Task to complete
Return copies of the lines below that mention "icon".

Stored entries

################

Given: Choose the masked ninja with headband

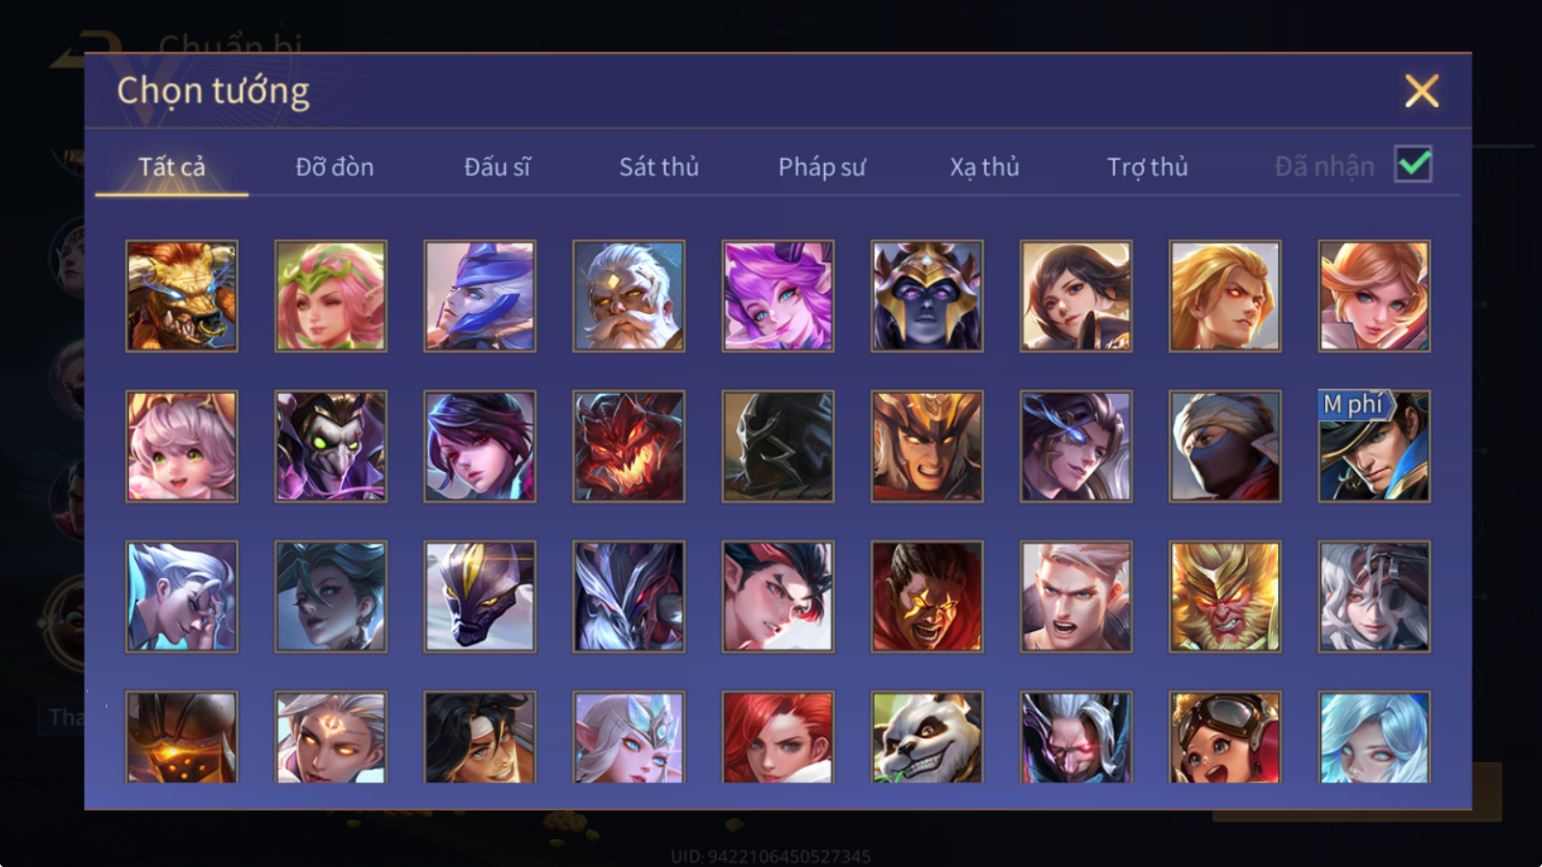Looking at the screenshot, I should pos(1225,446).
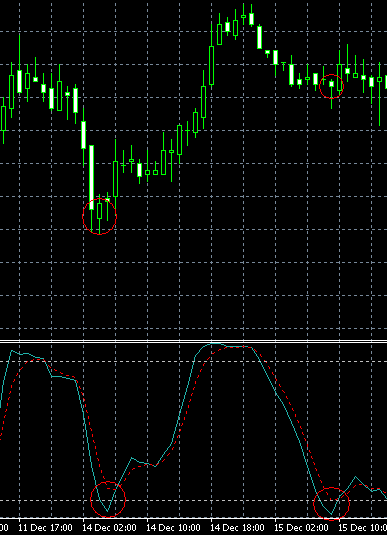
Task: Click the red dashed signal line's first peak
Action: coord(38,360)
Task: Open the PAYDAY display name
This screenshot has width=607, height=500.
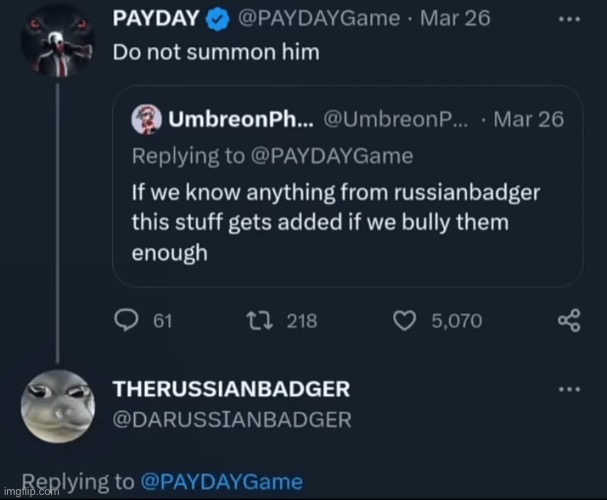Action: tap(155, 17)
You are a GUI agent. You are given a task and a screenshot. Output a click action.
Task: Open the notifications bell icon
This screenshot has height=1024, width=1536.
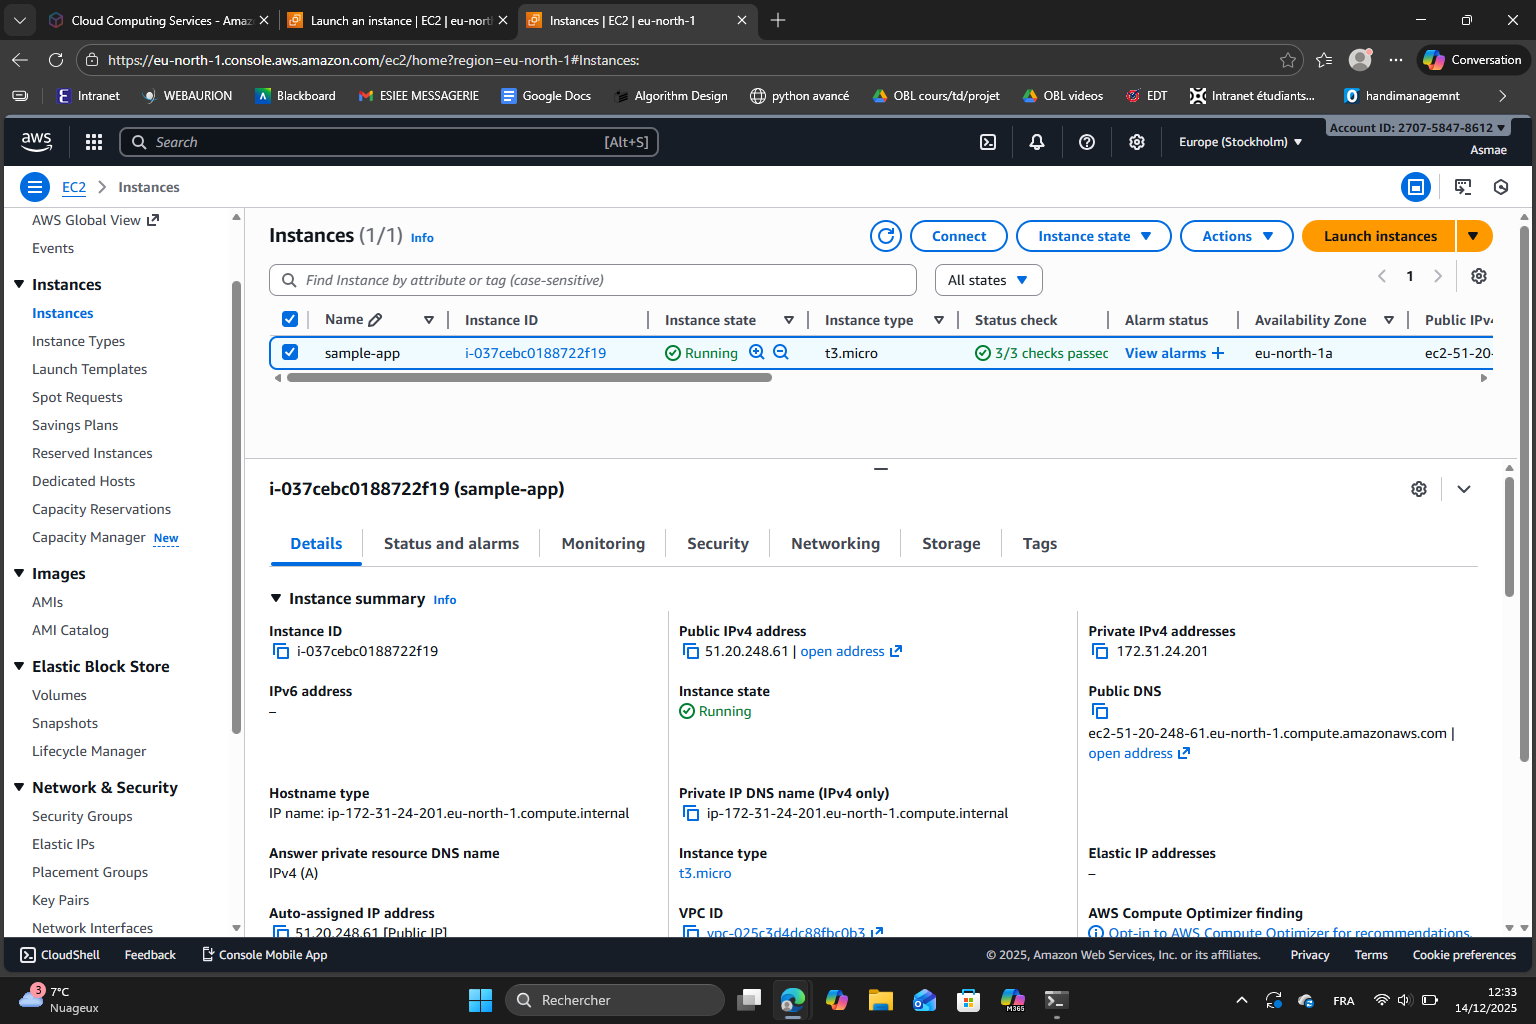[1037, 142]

################

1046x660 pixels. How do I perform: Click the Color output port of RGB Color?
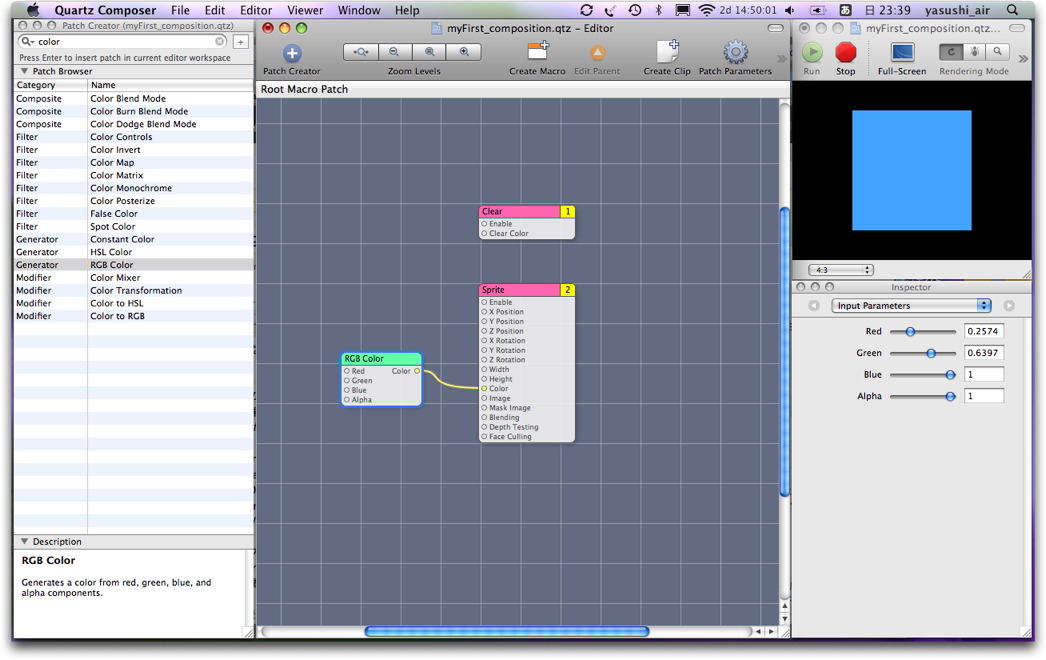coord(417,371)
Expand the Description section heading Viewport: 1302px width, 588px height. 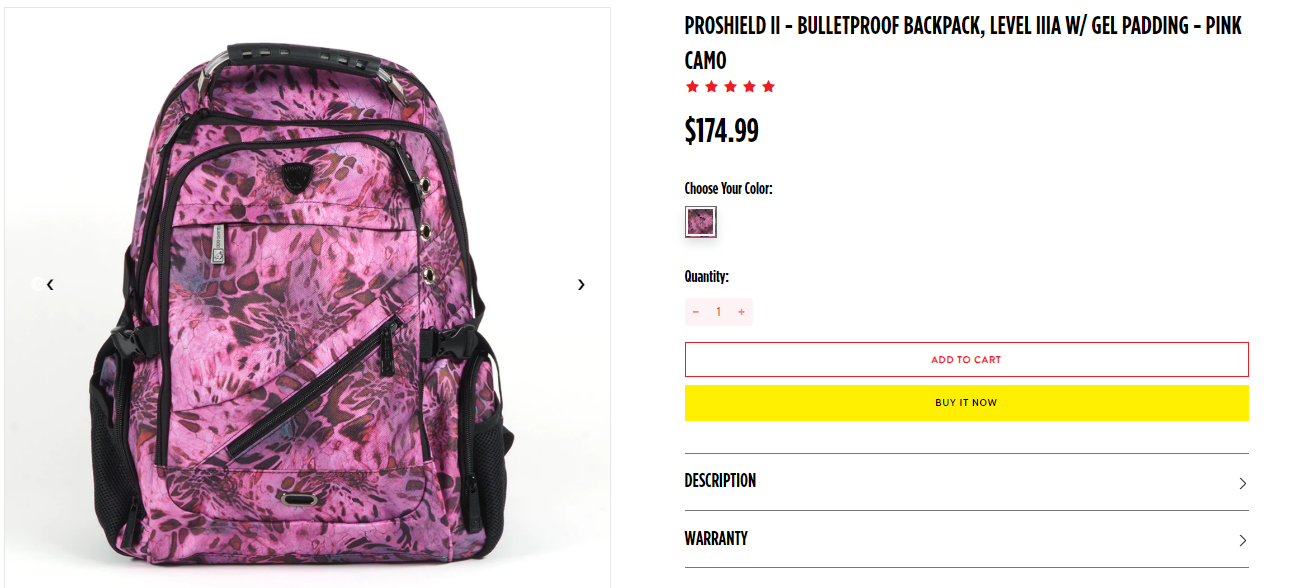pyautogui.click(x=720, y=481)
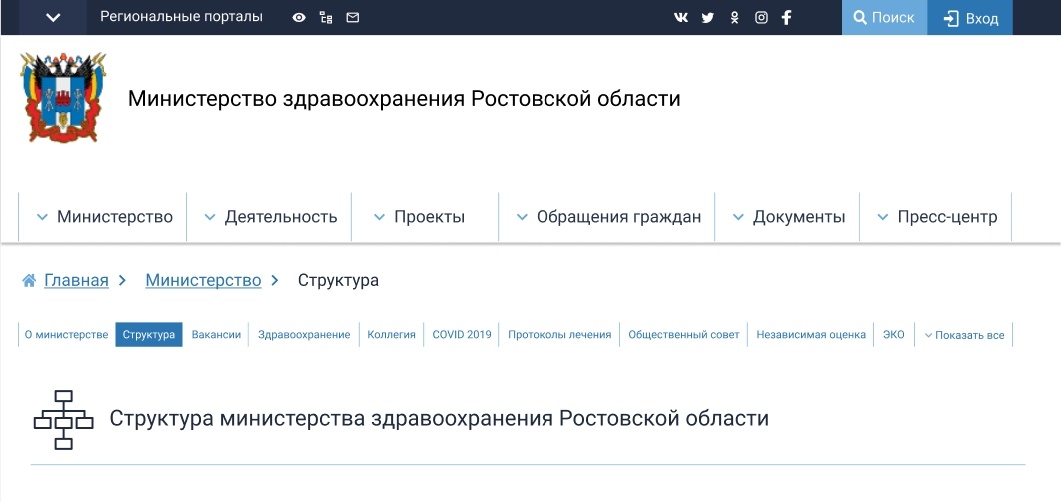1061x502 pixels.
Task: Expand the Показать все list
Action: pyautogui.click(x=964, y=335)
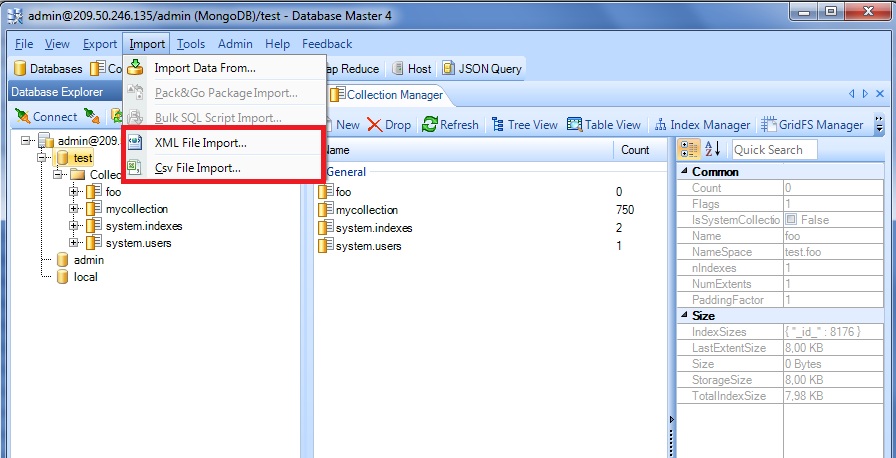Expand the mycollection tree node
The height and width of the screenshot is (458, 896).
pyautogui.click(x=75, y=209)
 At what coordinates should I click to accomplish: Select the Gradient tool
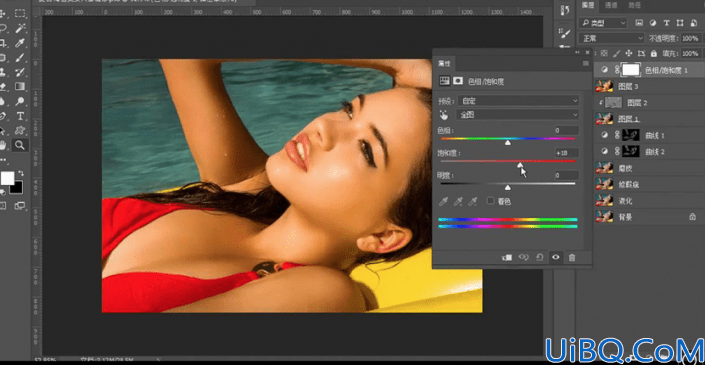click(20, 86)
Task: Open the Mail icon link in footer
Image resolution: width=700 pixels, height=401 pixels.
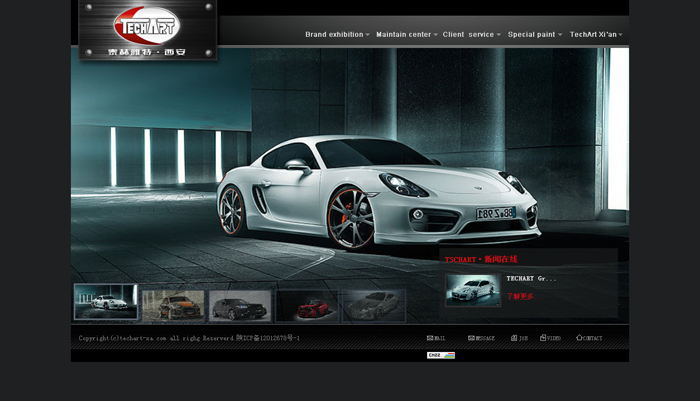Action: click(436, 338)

################

Answer box
Task: Open the notifications bell icon
Task: Open the Mail icon link in footer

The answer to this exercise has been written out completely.